Being married to my narcissist for 16 years, deciding to leave was one, if not the toughest thing I ever had to do. Below are some of the things I wish someone would have told me when I left a narcissist:
#1: You will be okay
It may not seem like it now, but you will be okay. The further away you get from that toxic relationship the sooner you will get yourself back, you will begin to get your joy back, and you will learn so much about yourself that you never knew before.
#2: It is going to hurt
The first year after I left my husband (we were together for 16 years), it was some of the worst pain I’ve ever felt. But it goes away. And on the other side of that pain, there is purpose in the pain, there is immeasurable joy. I can tell you now that I am in my late 40’s, and I am the happiest I have ever been. Psychologists will tell you that leaving a codependent relationship, which is often what a narcissistic relationship is like, is more painful than leaving a normal or a healthy relationship. It won’t be your typical divorce, but you can do it. And the joy is even bigger and better than if you would have left a normal relationship.
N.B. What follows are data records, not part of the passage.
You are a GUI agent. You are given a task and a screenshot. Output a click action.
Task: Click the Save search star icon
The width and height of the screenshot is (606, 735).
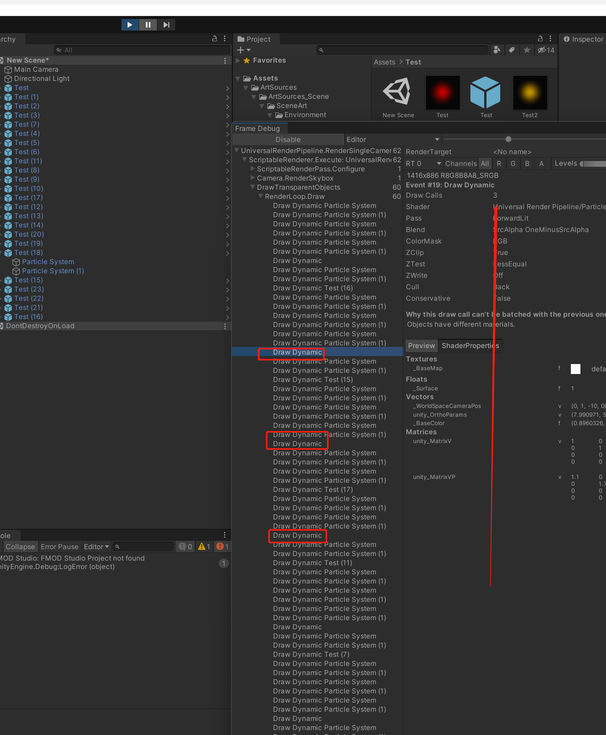[x=527, y=50]
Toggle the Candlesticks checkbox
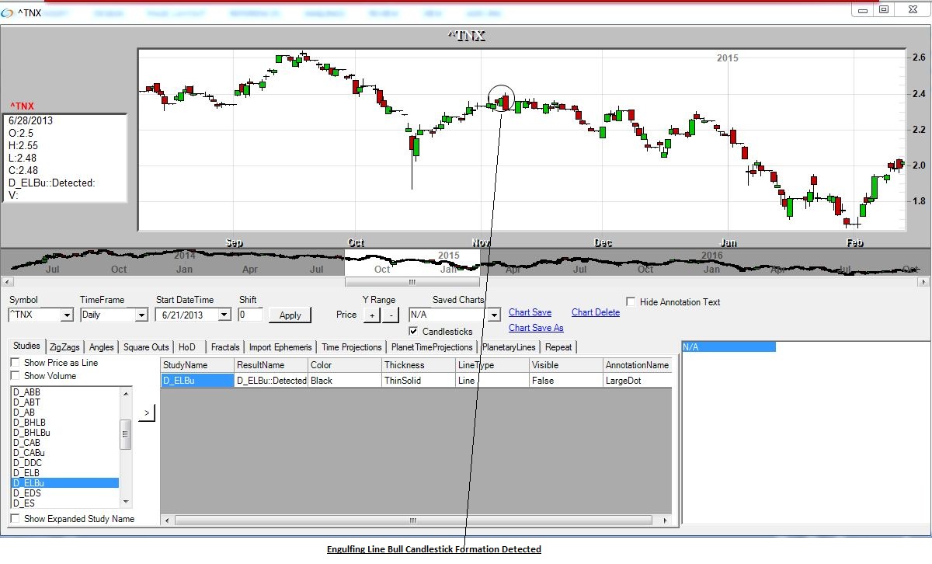This screenshot has width=932, height=564. (x=414, y=332)
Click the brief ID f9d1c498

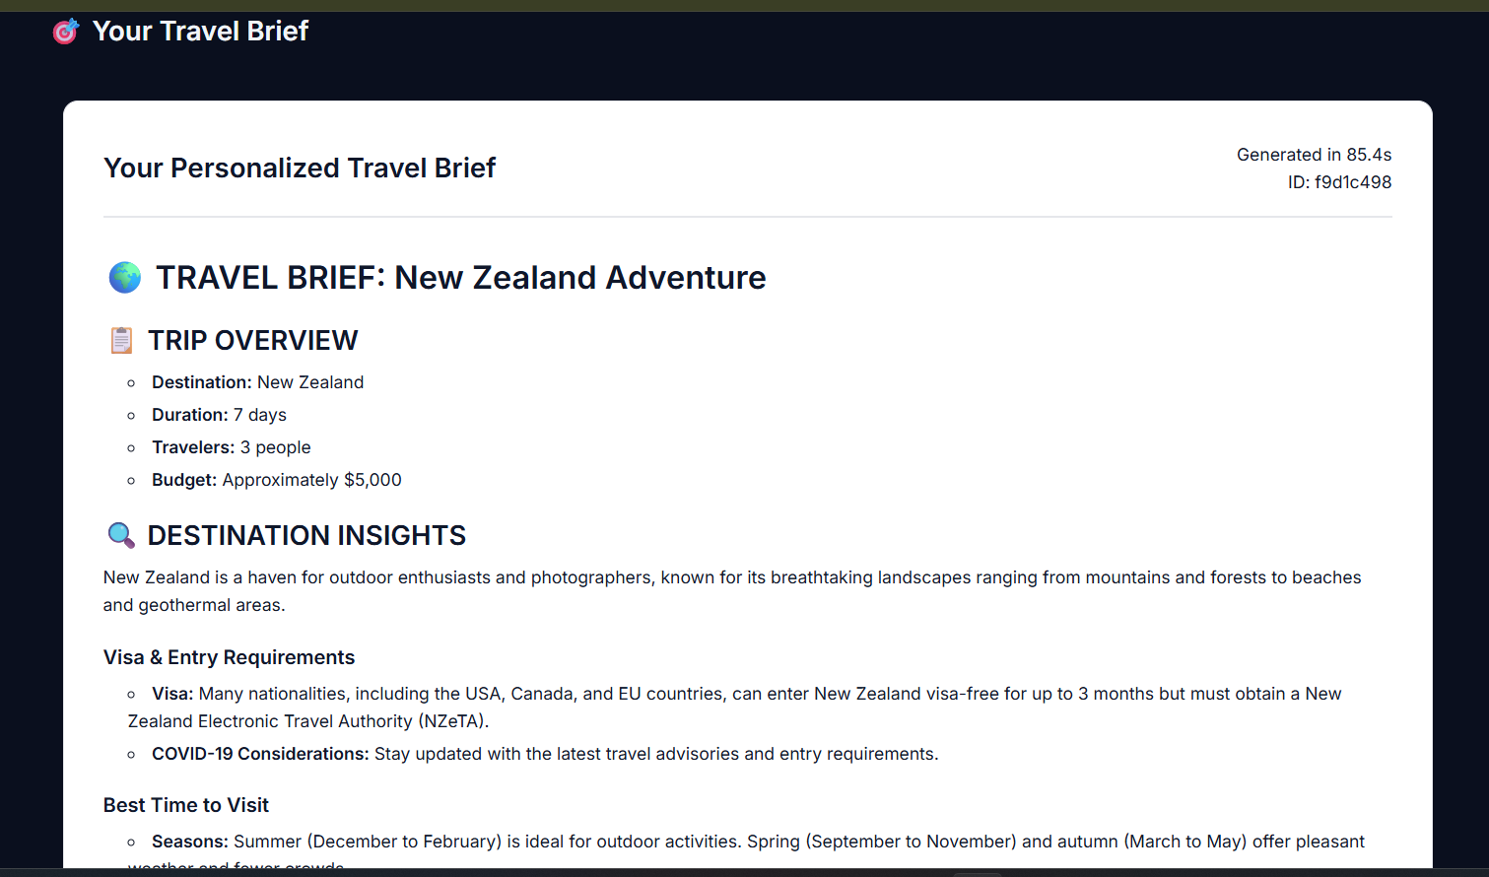click(x=1339, y=182)
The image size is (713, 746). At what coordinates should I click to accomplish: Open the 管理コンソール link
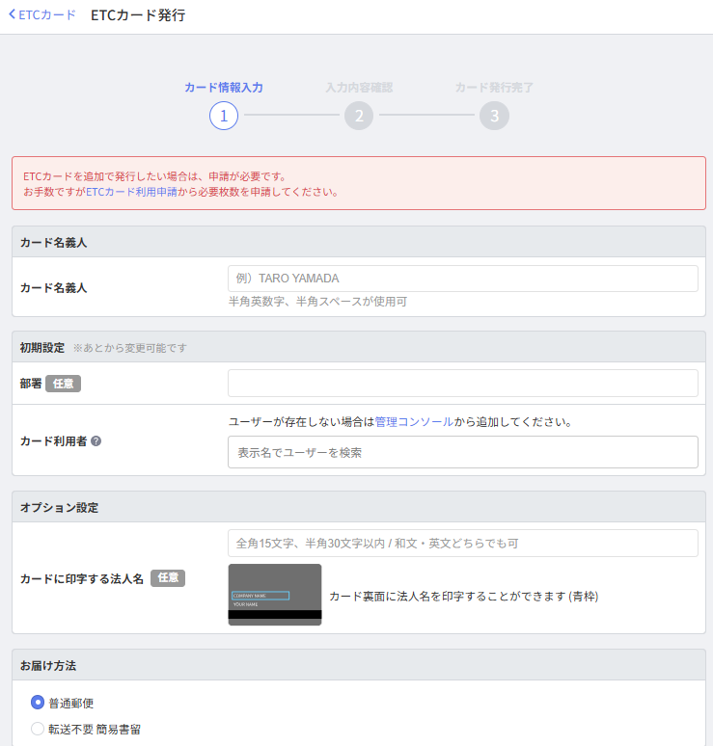414,422
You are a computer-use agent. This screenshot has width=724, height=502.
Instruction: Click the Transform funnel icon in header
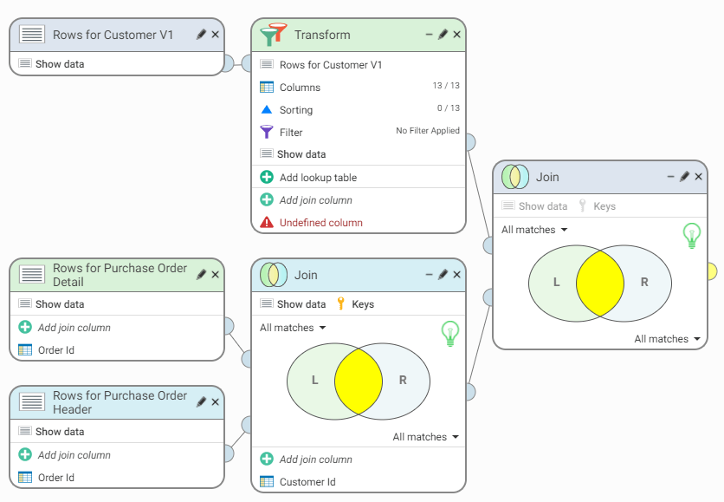pyautogui.click(x=274, y=35)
#3: Take it one day at a time
There were some days that I took it a minute at a time. Getting my haircut one day I remember sitting in the chair and tears started and I couldn’t stop them. That is okay, you are grieving. You are grieving your dream; what you thought you were going to have with this person. I wanted the dogs, the white picket fence, the brick house, I wanted it all. I had to grieve that dream and realize that now my dream is different, and it’s actually even a better dream. It’s not going to be easy. When you leave a narcissist, give yourself some leeway and take it one day at a time.
#4: Stay NO CONTACT
No phone calls, no texts. When you leave a narcissist, it’s better to just use email, and if you have to communicate like I do with my ex, (we’ve used the app family wizard) we primarily we use email. It keeps the emotion out of the phone conversation or a face to face conversation. Anytime that there is an email that veers off track that may be criticizing to me or my son, I don’t read that email. I delete that email. I encourage you to use an app or communicate via email.
#5: Lean on friends
Don’t lean on just any friends. Lean on the friends who understand what you’ve been through, and if they don’t understand; friends who want to learn. Find the friends that are not critical and can be good listeners, and that supports you 100% OF THE WAY. There are going to be friends that fall off – friends you had when you were a couple, might not want to be a part of the end of a relationship or a divorce. But that’s okay, you will find better friends than you have ever had. This pain draws the true friends out of the woodwork and it will surprise you who ends up being those friends. I had a neighbor who I had grown close to when I was married for those 16 years, and when she heard that I had made the choice to divorce, she was devastated and upset. She came to my door begging me not to do it and I thought to myself “why is this person who hasn’t been that invested in my life now begging me to make a change that in the long run would hurt me worse than I am hurting now?” Once I thought for a while, I noticed that she was seeing a reflection in me of something she couldn’t do – she was in a marriage with a narcissist, he was extremely toxic, she couldn’t understand what I was doing because she couldn’t look in the mirror and admit she wasn’t strong enough to do it herself. Stay away from friends who aren’t lifting you up.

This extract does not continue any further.